[Collected data]
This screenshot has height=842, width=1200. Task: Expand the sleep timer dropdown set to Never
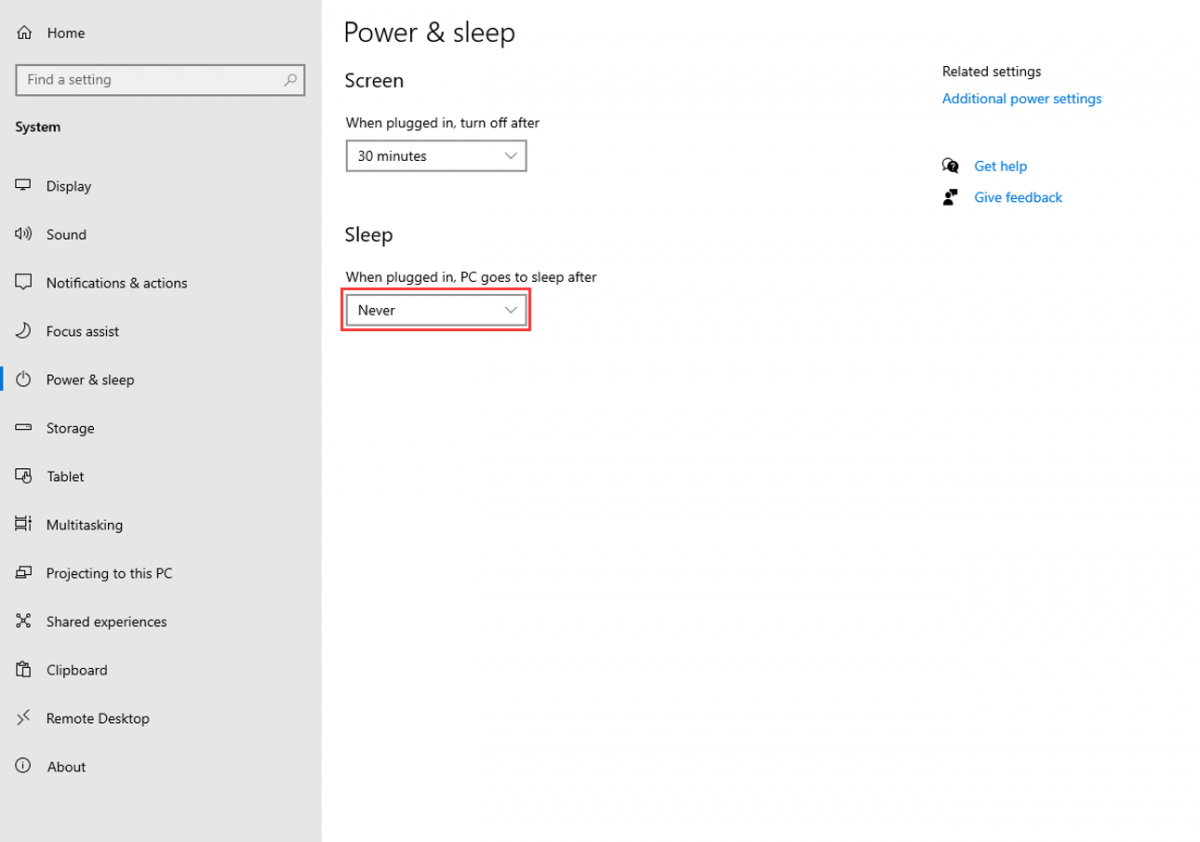[x=436, y=310]
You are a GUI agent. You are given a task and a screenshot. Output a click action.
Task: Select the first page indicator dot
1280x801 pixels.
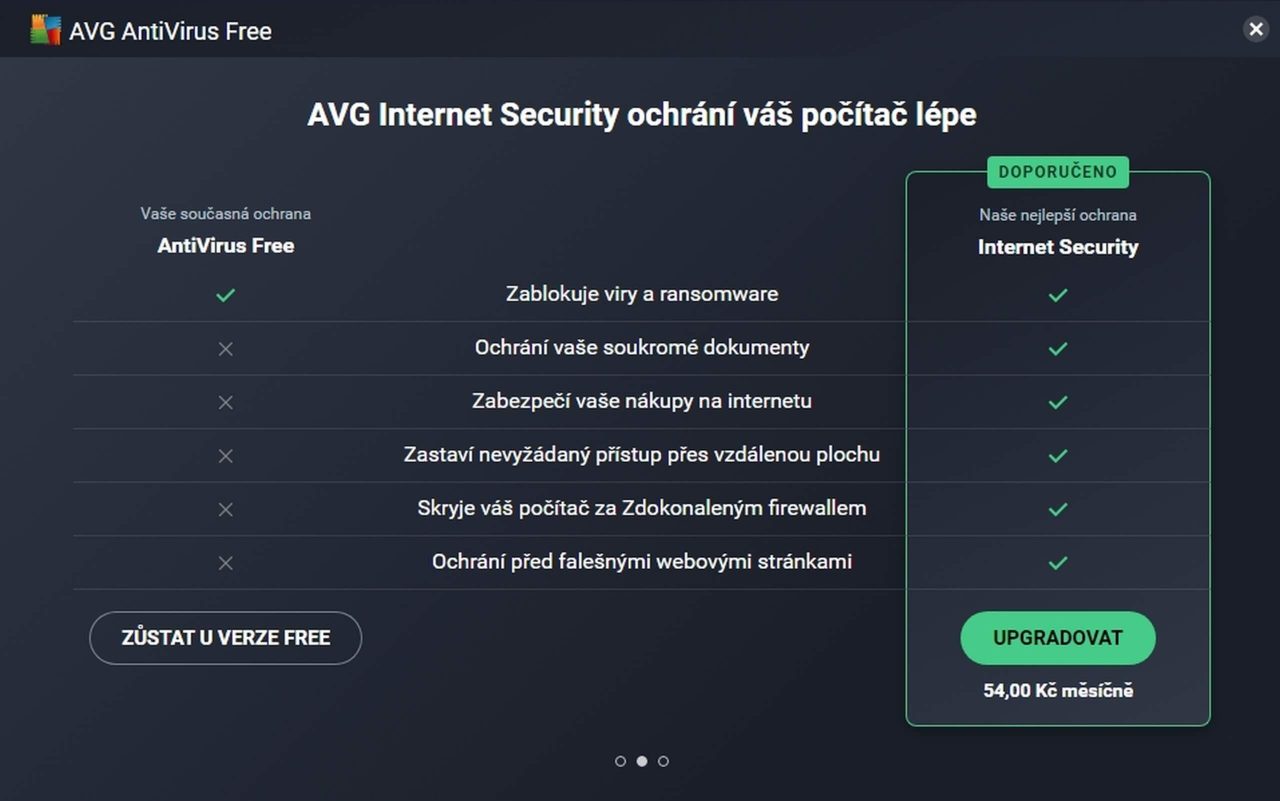(620, 761)
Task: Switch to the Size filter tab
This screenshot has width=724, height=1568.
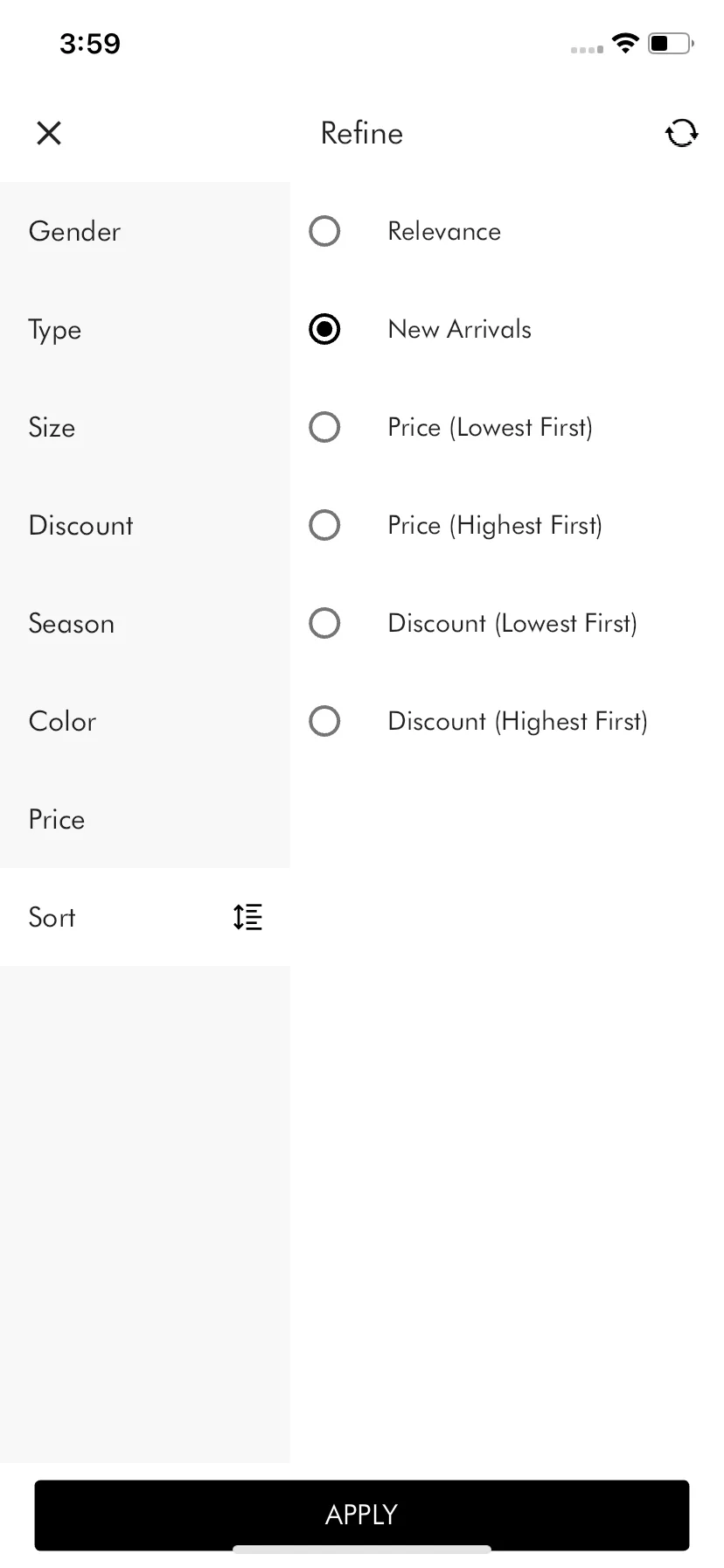Action: point(145,427)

#### Written problem
Give the data above as a Markdown table with two columns, Row and Line, putting a row number beside each line. Skip blank lines and leave the pictures out.

#### Solution for this problem
| Row | Line |
|---|---|
| 1 | This screenshot has height=842, width=1200. Task: Expand the sleep timer dropdown set to Never |
| 2 | [x=436, y=310] |
| 3 | You are a GUI agent. You are given a task and a screenshot. Output a click action. |
| 4 | Task: Select the first page indicator dot |
| 5 | 1280x801 pixels. |
| 6 | (620, 761) |
| 7 | Task: Switch to the Size filter tab |
| 8 | This screenshot has width=724, height=1568. |
| 9 | Action: point(145,427) |